Yep, so we can now add yet another Republican governor to the long list of Republican governors saying "yes" to Medicaid expansion. These Republicans can call their expansions whatever they want (e.g., "Healthy Indiana"); say they're really not "expanding" Medicaid buy "reforming it" (whatever); claim (falsely) that Medicaid expansion has no connection go the evilevilevil "Obamacare" (also known as the "Affordable Care Act," whose provisions are highly popular with the American public), blah blah blah.
But the bottom line is, more and more Republican governors are taking this shwwwwweeeeeeet deal for their states' budgets and their citizens, and not letting the hard-right Teahadists, etc. stop them.
And then there's Virginia, a "purple" state led by a Democratic governor and Democratic Party who badly want to expand Medicaid, where Republican House Speaker Bill "ALEC" Howell, hard-right-wing Republican Senate Majority Leader Tommy Norment, along with their Teapublican troops, are putting on a modern display of what used to be known in these parts as "massive resistance." In this case, it's about health care coverage for poor people, many of whom are these Teapublican lawmakers' own constituents. But whatever; Virginia Republicans are having none of the common sense and sanity we're seeing in an increasing number of Republican-led states around the country. Essentially, Virginia Republicans have no substantive argument, other than to essentially admit, "we're extremists, we're proud of it, we're not changing, and that's that." Oh, and "screw Virginia's budget, people who desperately need good healthcare coverage, hospitals which want/need this expansion, etc, etc.
The question is, why would anyone in Virginia vote for these cretins?

****************

What this exercise asks:
A) In the post on Medicaid expansion, what name is given as an example of what a Republican governor might call an expansion?
B) Based on the post on Medicaid expansion, explain why more and more Republican governors are accepting the expansion.
C) For each statement, say whether it agrees with the post on Medicaid expansion, and quote the words that decide it: (i) Virginia is led by a Democratic governor who wants to expand Medicaid. (ii) The provisions of the Affordable Care Act are unpopular with the American public. (iii) Virginia Republicans have a substantive argument against the expansion.
The entries that follow are separate material and have no connection to the post on Medicaid expansion.

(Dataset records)
****************

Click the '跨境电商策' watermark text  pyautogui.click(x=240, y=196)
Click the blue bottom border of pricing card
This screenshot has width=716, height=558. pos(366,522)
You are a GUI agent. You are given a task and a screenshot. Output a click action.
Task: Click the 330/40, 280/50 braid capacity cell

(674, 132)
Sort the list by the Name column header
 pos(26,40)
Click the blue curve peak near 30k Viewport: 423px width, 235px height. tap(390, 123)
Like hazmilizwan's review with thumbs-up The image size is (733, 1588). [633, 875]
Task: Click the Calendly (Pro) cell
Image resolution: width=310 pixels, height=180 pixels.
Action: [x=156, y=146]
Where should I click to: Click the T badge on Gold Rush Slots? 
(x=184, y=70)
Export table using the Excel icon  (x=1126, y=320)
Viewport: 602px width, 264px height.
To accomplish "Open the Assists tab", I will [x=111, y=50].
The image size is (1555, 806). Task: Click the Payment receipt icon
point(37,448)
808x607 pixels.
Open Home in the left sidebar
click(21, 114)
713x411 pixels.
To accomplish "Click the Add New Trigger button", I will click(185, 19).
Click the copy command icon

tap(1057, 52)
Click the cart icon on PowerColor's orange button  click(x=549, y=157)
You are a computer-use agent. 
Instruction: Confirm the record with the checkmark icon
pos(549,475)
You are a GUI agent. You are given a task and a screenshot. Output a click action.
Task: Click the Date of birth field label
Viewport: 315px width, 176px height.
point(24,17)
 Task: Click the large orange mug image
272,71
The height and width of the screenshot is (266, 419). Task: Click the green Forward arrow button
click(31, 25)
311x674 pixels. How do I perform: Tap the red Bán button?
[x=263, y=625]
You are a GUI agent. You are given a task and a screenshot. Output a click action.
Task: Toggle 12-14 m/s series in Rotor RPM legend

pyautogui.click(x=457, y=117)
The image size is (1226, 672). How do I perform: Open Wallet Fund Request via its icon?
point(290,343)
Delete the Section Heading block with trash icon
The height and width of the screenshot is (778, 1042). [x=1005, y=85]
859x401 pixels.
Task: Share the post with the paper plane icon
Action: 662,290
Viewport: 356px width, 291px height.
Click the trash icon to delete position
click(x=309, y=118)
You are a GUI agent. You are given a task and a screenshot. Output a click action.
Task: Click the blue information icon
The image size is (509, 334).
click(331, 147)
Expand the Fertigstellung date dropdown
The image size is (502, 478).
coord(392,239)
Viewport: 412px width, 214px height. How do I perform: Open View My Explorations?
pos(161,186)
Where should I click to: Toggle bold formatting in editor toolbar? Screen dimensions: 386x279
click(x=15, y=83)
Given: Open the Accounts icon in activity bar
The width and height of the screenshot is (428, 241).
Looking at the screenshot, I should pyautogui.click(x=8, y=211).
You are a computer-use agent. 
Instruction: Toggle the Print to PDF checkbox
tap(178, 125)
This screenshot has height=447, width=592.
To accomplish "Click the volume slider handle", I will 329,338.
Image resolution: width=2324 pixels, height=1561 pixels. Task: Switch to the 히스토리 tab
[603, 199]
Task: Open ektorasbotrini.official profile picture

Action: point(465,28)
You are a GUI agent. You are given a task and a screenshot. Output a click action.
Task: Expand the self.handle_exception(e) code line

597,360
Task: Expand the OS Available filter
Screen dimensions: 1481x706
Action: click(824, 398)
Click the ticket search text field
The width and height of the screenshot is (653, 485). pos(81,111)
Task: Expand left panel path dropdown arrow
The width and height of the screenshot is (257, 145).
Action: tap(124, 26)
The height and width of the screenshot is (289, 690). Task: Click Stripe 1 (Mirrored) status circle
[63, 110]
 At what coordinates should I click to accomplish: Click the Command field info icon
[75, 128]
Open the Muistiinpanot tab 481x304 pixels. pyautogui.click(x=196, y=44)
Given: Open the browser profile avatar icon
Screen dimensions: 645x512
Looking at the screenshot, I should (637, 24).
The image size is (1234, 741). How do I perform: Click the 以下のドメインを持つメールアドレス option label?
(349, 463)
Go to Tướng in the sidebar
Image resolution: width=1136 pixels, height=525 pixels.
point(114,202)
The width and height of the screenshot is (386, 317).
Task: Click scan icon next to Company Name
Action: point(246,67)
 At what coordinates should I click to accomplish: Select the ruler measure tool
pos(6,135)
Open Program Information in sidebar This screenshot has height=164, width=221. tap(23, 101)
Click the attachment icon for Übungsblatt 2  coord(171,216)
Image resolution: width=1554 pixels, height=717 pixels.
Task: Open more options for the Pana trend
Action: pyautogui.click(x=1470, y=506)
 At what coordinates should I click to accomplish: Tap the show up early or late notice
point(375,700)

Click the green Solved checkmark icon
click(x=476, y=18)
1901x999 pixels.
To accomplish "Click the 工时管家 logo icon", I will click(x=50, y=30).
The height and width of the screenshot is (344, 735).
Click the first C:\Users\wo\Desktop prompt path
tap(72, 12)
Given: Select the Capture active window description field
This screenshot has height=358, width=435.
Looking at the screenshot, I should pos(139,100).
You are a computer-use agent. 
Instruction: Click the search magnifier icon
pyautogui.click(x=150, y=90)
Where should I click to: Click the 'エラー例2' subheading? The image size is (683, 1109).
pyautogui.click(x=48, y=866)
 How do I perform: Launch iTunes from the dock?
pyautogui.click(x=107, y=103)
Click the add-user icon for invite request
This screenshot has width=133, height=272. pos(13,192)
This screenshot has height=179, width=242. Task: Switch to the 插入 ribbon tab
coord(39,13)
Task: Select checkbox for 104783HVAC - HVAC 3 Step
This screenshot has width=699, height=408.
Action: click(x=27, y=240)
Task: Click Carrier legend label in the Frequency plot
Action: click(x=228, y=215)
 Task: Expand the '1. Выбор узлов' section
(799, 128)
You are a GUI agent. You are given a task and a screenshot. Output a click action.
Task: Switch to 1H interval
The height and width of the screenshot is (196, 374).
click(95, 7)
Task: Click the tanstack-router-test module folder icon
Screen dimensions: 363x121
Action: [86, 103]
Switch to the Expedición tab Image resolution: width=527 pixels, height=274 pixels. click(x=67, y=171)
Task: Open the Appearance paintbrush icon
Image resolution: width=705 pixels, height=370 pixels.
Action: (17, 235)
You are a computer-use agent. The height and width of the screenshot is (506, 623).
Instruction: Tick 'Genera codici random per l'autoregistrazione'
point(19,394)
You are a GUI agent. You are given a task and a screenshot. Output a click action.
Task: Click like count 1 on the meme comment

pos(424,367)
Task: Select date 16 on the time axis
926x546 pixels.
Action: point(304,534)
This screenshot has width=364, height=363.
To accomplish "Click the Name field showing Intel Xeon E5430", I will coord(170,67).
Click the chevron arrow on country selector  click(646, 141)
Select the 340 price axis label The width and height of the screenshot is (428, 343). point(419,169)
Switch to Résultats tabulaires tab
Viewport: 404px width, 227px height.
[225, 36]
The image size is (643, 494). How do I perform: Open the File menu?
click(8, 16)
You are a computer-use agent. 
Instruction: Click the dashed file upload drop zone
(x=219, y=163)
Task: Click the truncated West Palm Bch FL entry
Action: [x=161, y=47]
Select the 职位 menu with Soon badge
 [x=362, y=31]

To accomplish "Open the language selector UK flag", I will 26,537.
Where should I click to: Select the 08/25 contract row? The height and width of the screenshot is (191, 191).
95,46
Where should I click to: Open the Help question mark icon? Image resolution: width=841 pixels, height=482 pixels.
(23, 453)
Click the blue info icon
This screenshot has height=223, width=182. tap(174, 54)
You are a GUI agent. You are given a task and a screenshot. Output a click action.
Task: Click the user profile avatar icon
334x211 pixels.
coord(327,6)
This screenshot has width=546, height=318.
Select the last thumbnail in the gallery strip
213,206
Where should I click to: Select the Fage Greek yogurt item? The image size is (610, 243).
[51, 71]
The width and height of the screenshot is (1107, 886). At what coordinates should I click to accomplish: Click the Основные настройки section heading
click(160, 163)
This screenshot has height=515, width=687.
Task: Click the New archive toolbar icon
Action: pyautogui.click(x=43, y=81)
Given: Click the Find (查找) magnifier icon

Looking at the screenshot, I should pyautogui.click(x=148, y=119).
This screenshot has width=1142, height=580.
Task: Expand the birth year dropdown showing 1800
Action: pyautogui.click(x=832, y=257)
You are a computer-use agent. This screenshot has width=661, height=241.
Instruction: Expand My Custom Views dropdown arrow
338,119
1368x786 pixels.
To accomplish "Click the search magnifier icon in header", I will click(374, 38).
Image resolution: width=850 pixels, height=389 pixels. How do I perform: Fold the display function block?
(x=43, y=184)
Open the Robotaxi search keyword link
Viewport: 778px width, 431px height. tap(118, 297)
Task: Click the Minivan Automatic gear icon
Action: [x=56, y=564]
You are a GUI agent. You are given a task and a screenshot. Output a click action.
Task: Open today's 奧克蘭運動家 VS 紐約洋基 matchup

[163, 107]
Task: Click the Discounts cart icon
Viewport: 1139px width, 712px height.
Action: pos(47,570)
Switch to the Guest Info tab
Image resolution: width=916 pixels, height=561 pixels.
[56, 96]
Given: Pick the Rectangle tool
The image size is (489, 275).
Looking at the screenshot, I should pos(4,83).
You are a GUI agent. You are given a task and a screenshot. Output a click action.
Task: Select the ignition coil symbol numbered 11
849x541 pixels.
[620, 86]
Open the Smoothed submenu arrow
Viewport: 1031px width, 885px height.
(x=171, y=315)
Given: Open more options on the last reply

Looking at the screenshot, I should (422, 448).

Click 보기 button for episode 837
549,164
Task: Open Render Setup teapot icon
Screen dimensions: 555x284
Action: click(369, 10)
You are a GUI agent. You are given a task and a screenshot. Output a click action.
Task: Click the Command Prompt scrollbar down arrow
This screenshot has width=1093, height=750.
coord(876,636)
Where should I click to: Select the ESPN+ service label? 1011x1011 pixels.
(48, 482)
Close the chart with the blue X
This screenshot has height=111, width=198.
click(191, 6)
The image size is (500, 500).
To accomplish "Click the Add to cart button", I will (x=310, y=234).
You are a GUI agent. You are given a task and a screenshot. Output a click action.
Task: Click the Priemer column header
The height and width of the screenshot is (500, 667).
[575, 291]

****************

Task responses:
A) "Healthy Indiana."

B) The post describes the expansion as a highly favorable deal for their states' budgets and for their citizens. It adds that these governors are not letting hard-right factions stop them from taking it.

C)
(i) Yes: "led by a Democratic governor and Democratic Party who badly want to expand Medicaid."
(ii) No: "whose provisions are highly popular with the American public."
(iii) No: "Virginia Republicans have no substantive argument."